Начальник несколько раз повторяет вопрос, настаивая на том, чтобы барон сказал правду.
– Мне было двадцать восемь лет, когда я солгал в последний раз, гордо отрезает старик.
– Тогда кто это писал?
– злорадно спрашивает начальник и показывает старику конверт.
– Я.
– А говоришь, ни с кем не переписываешься, последний раз солгал в двадцать восемь лет? В твоем-то возрасте, постыдись!
– Сколько труда затратили мы с соратниками и этот адресат, чтобы таких, как вы, обучить грамоте и русскому языку! Ничего не вышло. Переписка означает обмен письмами, вы пишете, а вам отвечают, действие неоднократное Спроси вы меня, кому я написал письмо, я бы сказал, и на свой вопрос вы получили бы правильный ответ.
Замечание слегка покоробило начальников, они растерялись, но, быстро овладев собой, перешли в наступление:
– Вы хоть соображаете, что делаете? Человек денно и нощно печется не только о нашем благополучии, но и о благополучии всего мирового пролетариата, на нем грузом лежит множество сложнейших проблем, а вы хотите отвлечь его какими-то глупостями, чтобы он тратил драгоценные минуты на разбор ваших каракуль?! Где ваша сознательность? Какими нравственными нормами вы руководствовались, когда позволили себе написать это письмо? Министр потряс бумажкой.
– Если мы будем рассуждать о нравственных нормах, вы останетесь внакладе. Кто дал вам моральное право читать чужие письма? То, что я пишу в письме, касается только нас двоих, вмешательство третьего лица, какими бы полномочиями оно ни обладало, безнравственно.
Это замечание повергло начальника в ярость. Министр, разразившись потоком брани, вызверился так, что, кинувшись на барона, отвесил ему оплеуху. Почувствовав, что перебрал, он умолк и вернулся в свое кресло.
Барон воспользовался нависшим молчанием:
– Что-то тут не так, оплеуха нынче мягкая.
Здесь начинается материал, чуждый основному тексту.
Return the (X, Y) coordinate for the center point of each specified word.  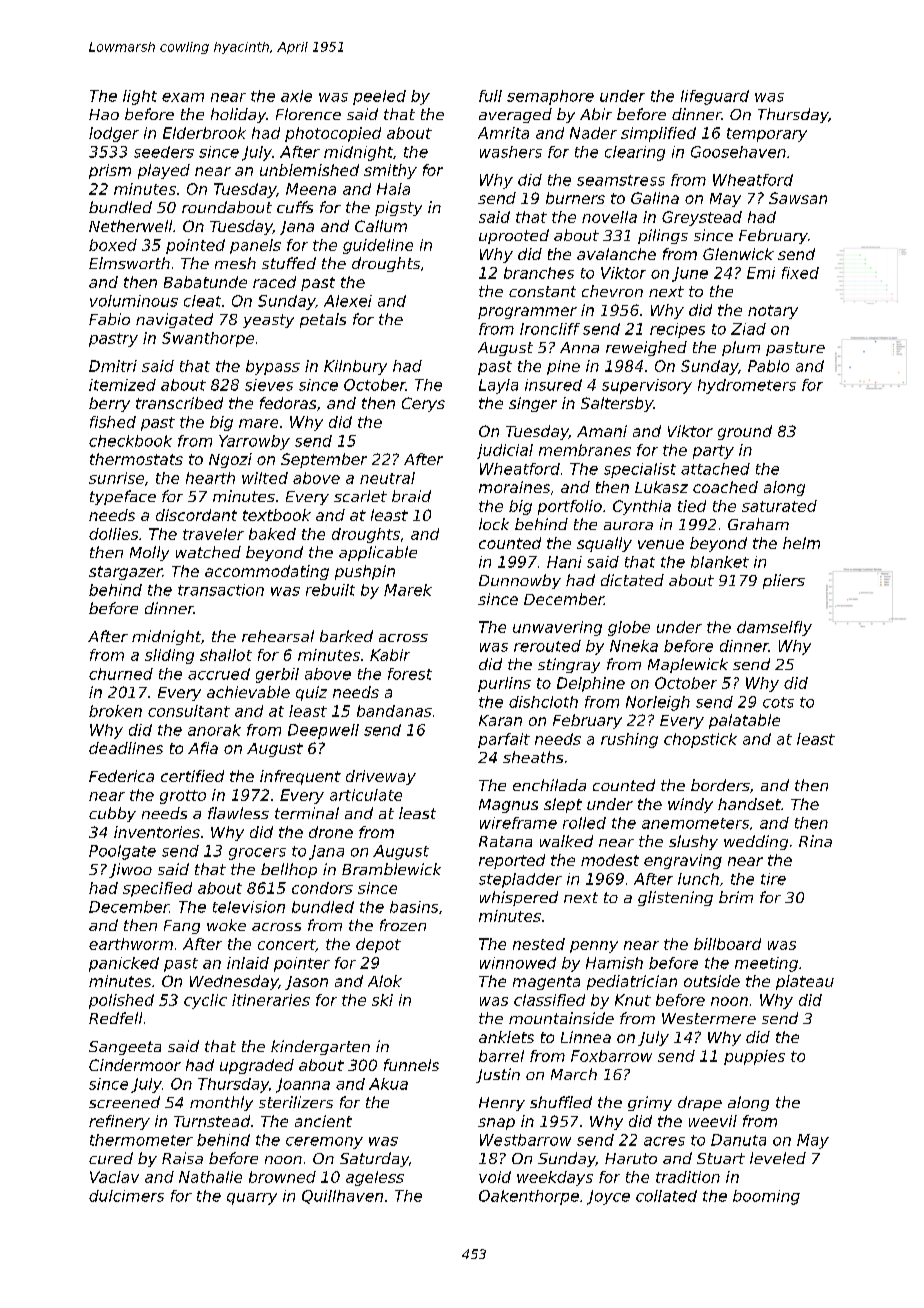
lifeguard (715, 97)
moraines (514, 487)
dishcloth (543, 702)
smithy (390, 171)
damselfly (774, 628)
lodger (114, 134)
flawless (238, 813)
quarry (252, 1199)
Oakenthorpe (529, 1197)
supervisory (647, 386)
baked (272, 534)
Получили директиву?.. Мне некогда с вами болтать. Отошлите письмо, не навлекайте на себя неприятностей... Хотя не исключено, что неприятности вас ждут и в том случае, если вы его отошлете. Будьте здоровы!
И барон решился на поступок, какового не знала история существования лагерей и тюрем, - встал и вышел из кабинета! Подобная дерзость привела начальство в совершенную растерянность. Надзиратели, притулившиеся в приемной, были глубоко озадачены, потому как не могли взять в толк, что происходит; должны же им дать распоряжение, куда вести заключенного, и вообще, вести ли его...
Проблема отправки письма барона и вправду была щекотливой для начальства. Положеньице - нарочно не придумаешь. Пропустишь - вдруг московские органы безопасности станут на дыбы и напустят чертей. Не пропустишь - еще хуже, вдруг Сталин прознает об этом и впадет в ярость, что кто-то осмеливается задерживать его письма! Надо думать, ни министр, ни начальник Управления умом не грешили, но Богу - Богово, а кесарю кесарево. Будем справедливы, и один, и другой дело свое знали. Потому решили поместить капризного старика в психиатрическую больницу. Времена были такими, что настоящих больных в психушку направляли на лечение, а подозреваемых в симуляции - на освидетельствование. Психушка как вид репрессии, если не ошибаюсь, финт брежневских времен. Начальству нужна была подлинная справка о состоянии психики барона. Если психиатры подтвердят, что барон нормальный, надо будет отправить письмо. Сказано - сделано. Барона доставили в психиатрическую лечебницу, где все - от главврача до уборщицы - убедились, что пациент не только нормален, но может быть признан эталоном здоровой психики. Написали справку, отослали начальству и доставили барона, живого-невредимого, в родной лагерь к изнывающим от любопытства собратьям. Еще через месяц барона вызвал бухгалтер и сообщил, что кремлевское хозяйственное управление перевело на его имя сто семьдесят пять рублей! Не думаю, чтобы кто-нибудь без согласия вождя решился на этот шаг.